Я же, недослушав, нагло вклиниваюсь и перебиваю:

— Дорога ложка к обеду, Саша. Мы с тобой русские люди, дорогой. Значит, с такой поговоркой с былинных времён знакомы. Зачем им «после», «когда-нибудь» или «потерпите, будет позже»? У них есть семьи, которые тоже хотят достойно «кушать», тем более на дворе июль. Сезон отпусков и плавок.

— Так море рядом! — ехидничает идиот.

Дать в морду или пусть козёл живёт?

— Это море не для моих сотрудников. У них были другие планы…

— Мартиника, Ибица, Мальдивы? Наверное, Анталья или Доминикана?

А я держусь:

— В прошлом месяце ты сказал, что завтра будет не только лучше, но и значительно дороже. Завтра — как обычно случается! — наступило о-о-о-очень неожиданно, поддав тебе отменного пинка под зад. Пришло время раскрывать закрома с награбленным и по правилам, согласно выделенным преференциям, делиться.
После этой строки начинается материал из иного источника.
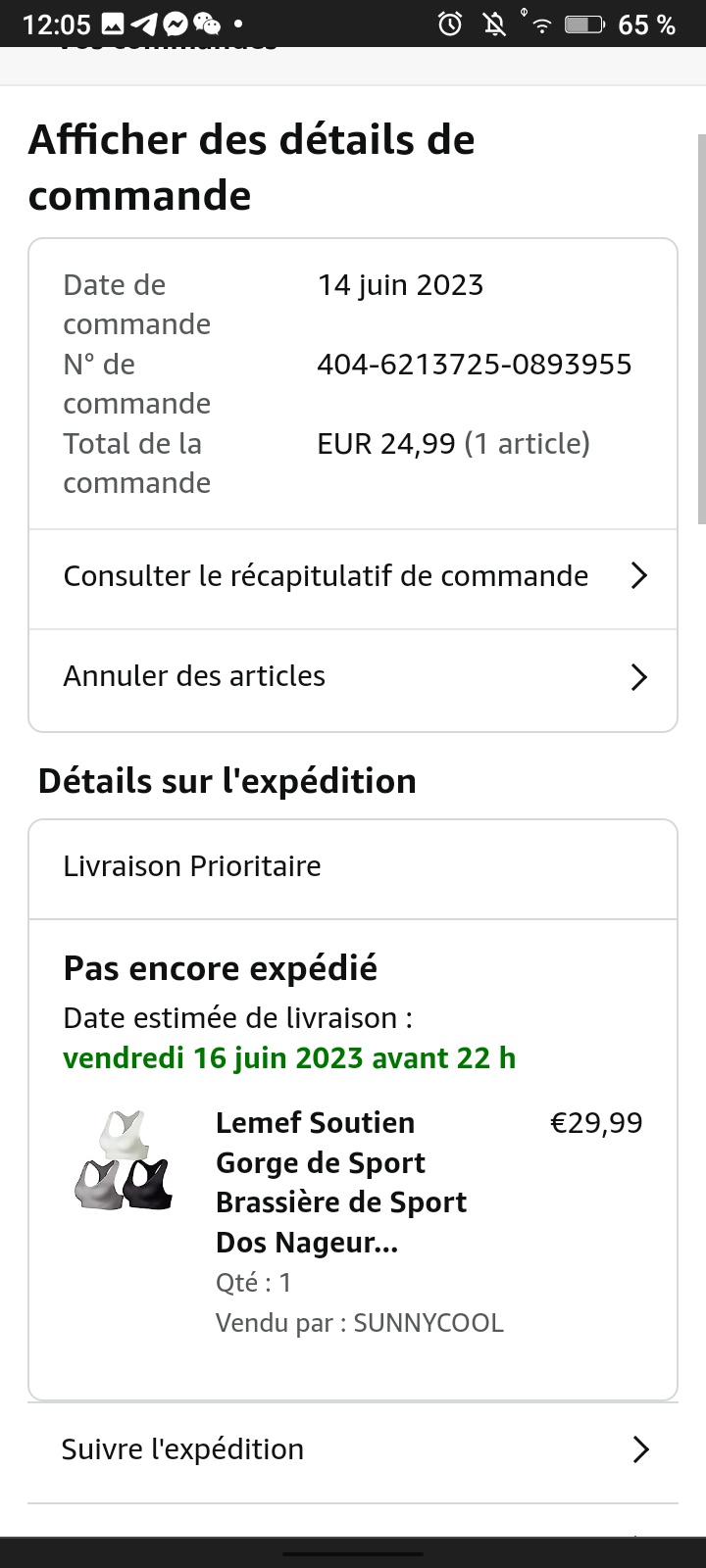Tap the alarm clock status icon
706x1568 pixels.
click(450, 24)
Костя подписал мою просьбу, а ты…

— А я нет! — раскидывается в кресле и, переплетя наманикюренные пальцы, раскладывает на пузе руки, не державшие в своей жизни ничего тяжелее, чем остро заточенный чешский карандаш. — Ром…

— Юрьев, Рома-Ромочка, конечно, Ромыч, и мои любимые — мент поганый и мусорок в отставке. Подписывай и завязывай с эксплуатацией властью. Надоело херь выслушивать!
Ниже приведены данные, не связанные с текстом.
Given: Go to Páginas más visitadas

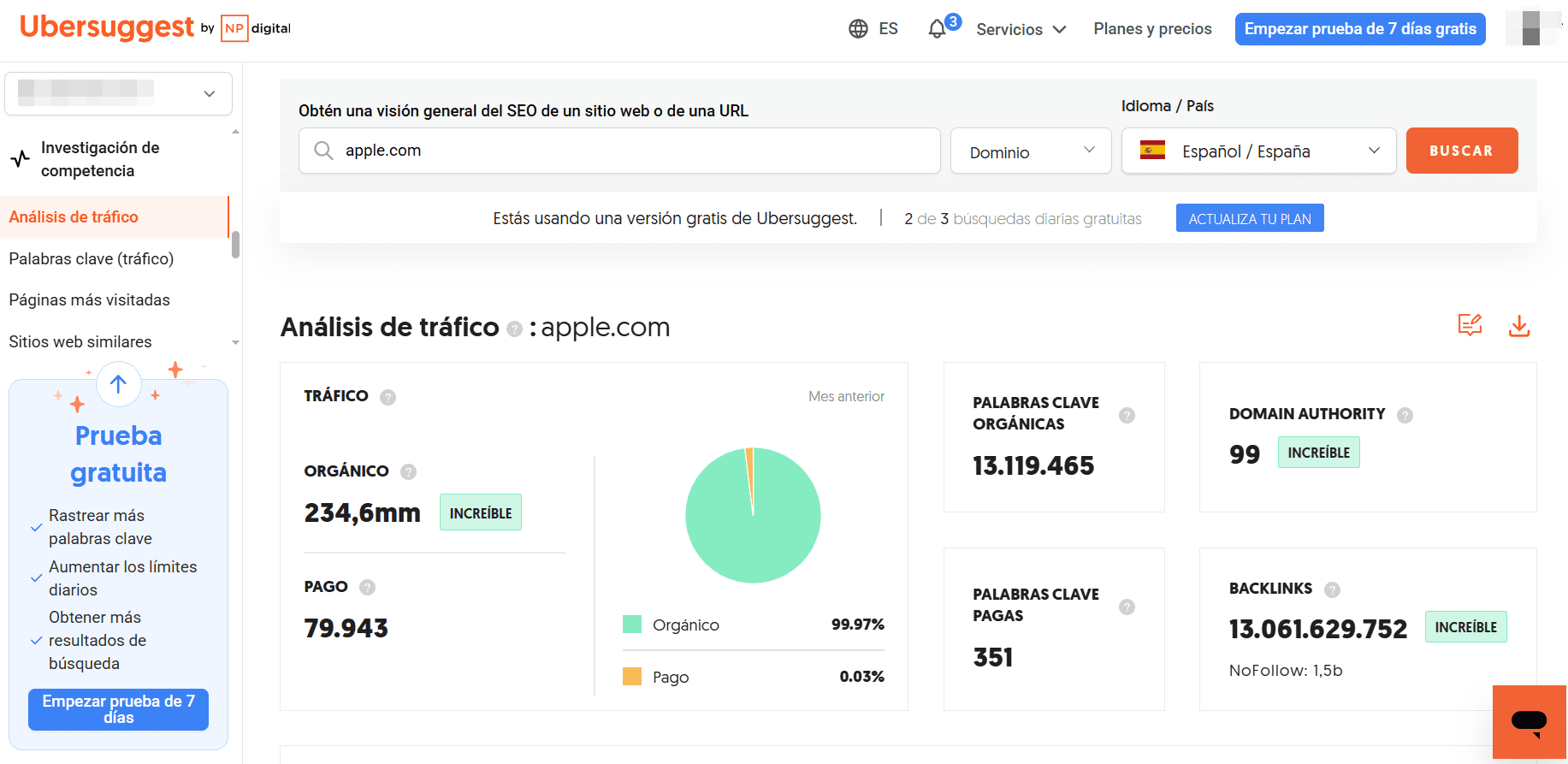Looking at the screenshot, I should tap(90, 300).
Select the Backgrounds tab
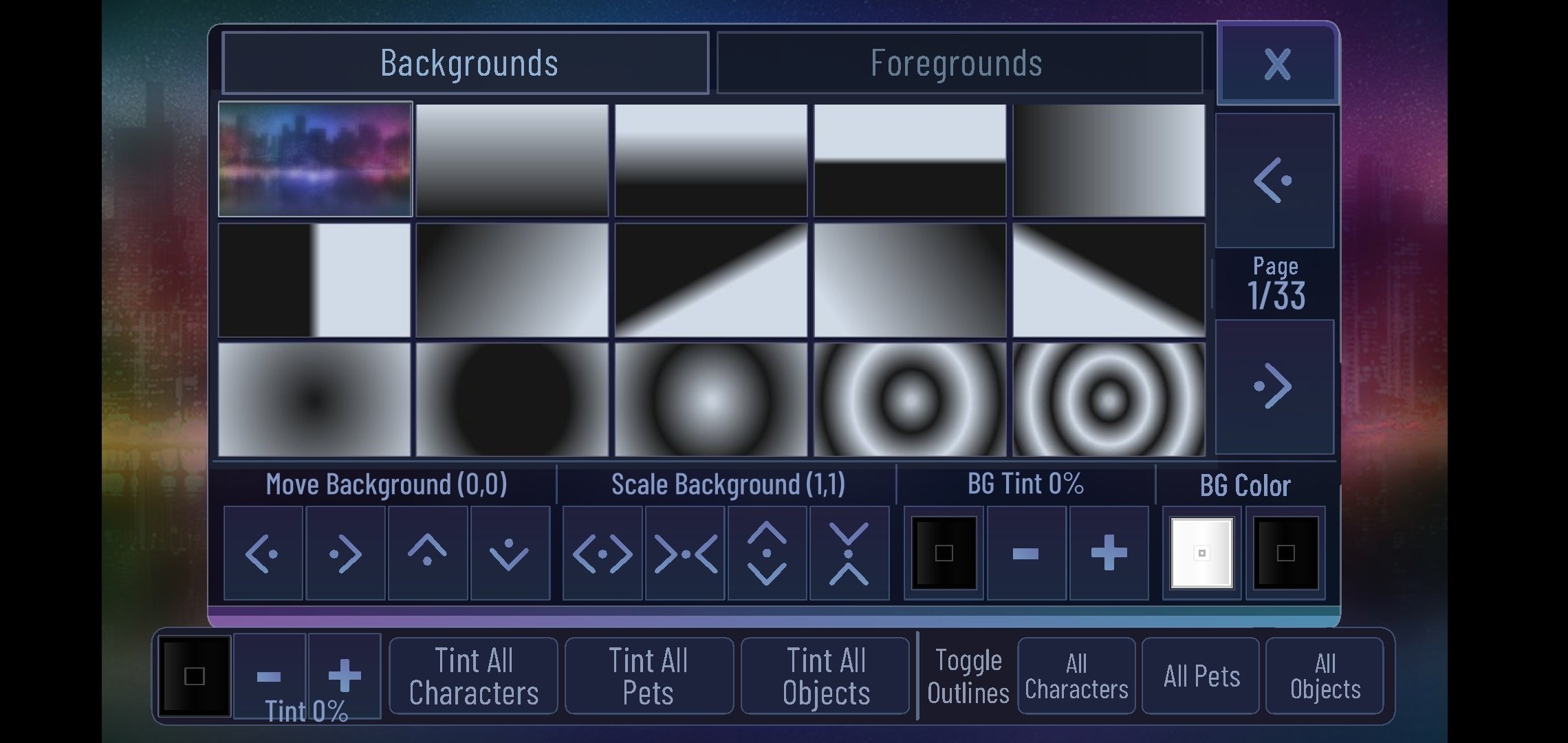This screenshot has width=1568, height=743. click(x=466, y=63)
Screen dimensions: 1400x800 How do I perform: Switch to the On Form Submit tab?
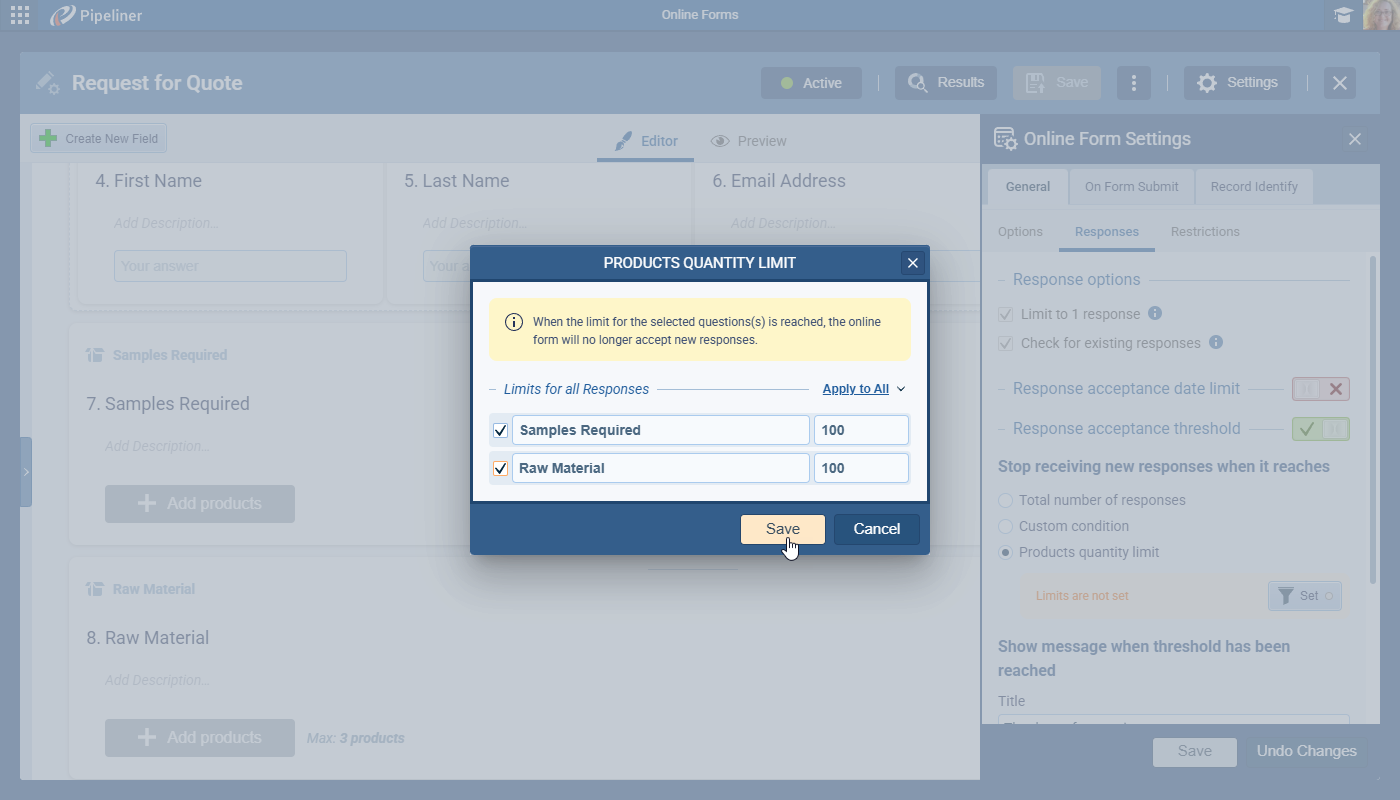pyautogui.click(x=1131, y=187)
— Не с той ноги встал? — провернувшись в кресле, отворачивается и обращается лицом к окну, свободному от вертикальных жалюзи. — Фильтруй базар, козёл, когда со мной разговариваешь.

По-видимому, в этом кабинете я лихо душу отведу!
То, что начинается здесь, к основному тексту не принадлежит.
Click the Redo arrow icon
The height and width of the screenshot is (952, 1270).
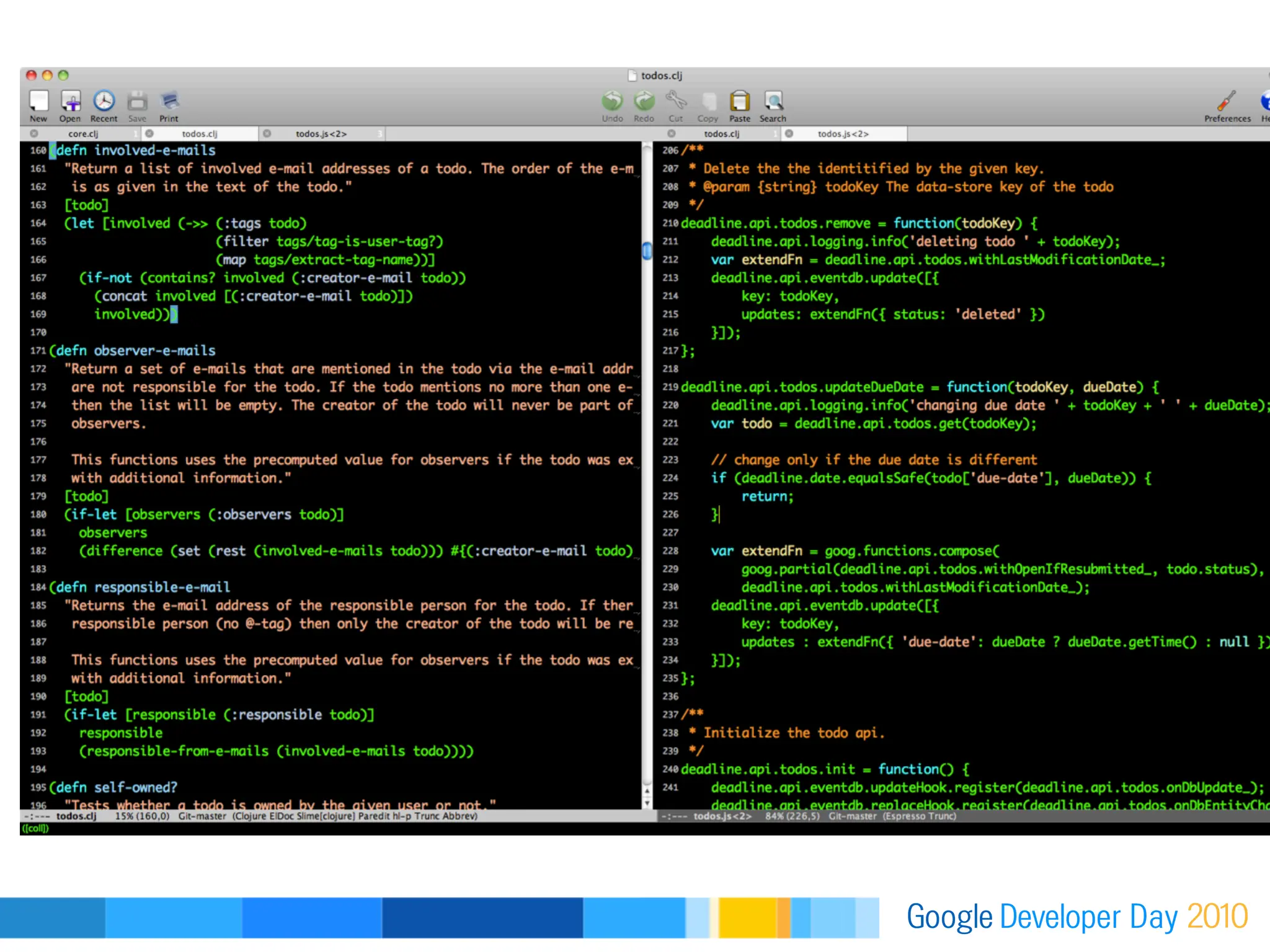click(644, 102)
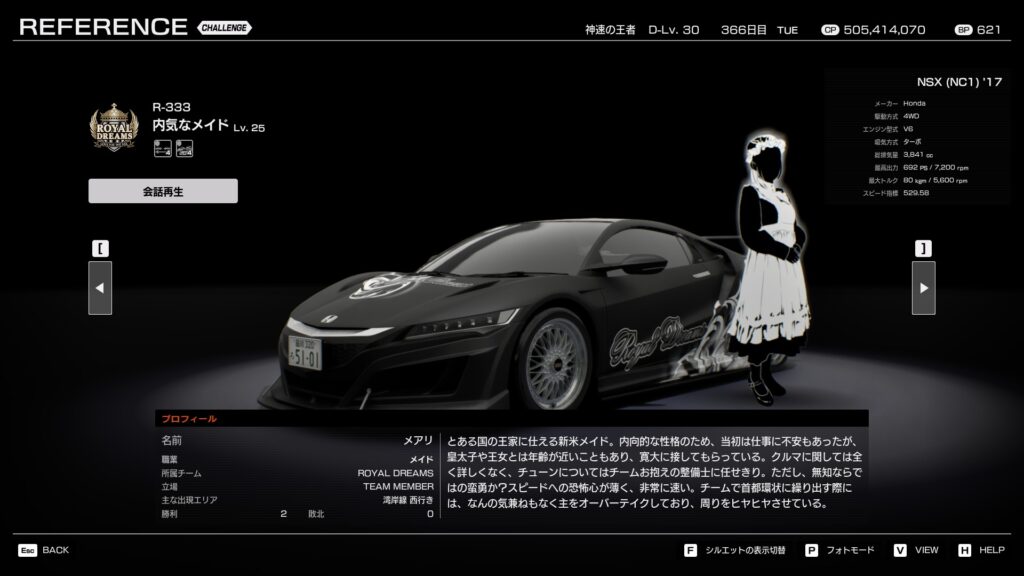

Отец скулил побитым псом, когда выклянчивал чудодейственную сигарету. Мать досаждала разговорами, пока сидела у меня в машине. Жена не отвечала, не отвечает и, по ощущениям, не будет отвечать: ни письменно, ни устно. Ни голубиной почтой, ни современной, ни интерактивной. Такое впечатление, что я для них вообще никто. Так, дебил, который с высунутым от удовольствия языком гоняет за мельтешащим тканевым шнурком. Для папы я подушка для битья и кувшин для непрерывного излития неприятностей, пожирающих его душу, а для Марго — молочный несмышлёный поросёнок, которому она периодически ноготком подскрёбывает пятачок, несильно дёргая за ушко. А для жены… Для жены — десять лет назад я стал безжалостным палачом, которому она вынужденно платит собственным телом, чтобы голодный зверь не приходил к ней в дом.

— Ольга должна вернуться на своё рабочее место, Рома. Я серьёзно! — скрипит, не поднимая головы. — Красов боится тебе сказать, а мне нестрашно…

— Чушь! — мгновенно отрезаю.

— Правда-правда, — фыркает Фролов.

— Решил переключиться на Олю? Что вы с ней не поделили?

— Я выплачиваю ей заработную плату, Юрьев.

— И что?

— За фактически отработанное время, — наклоном головы к плечу свои словечки подтверждает.

— Она работает! — бью руками, прикладывая хрящи-фаланги о деревянные подлокотники. — С чего ты вдруг решил, что ежемесячные начисления носят благотворительный характер?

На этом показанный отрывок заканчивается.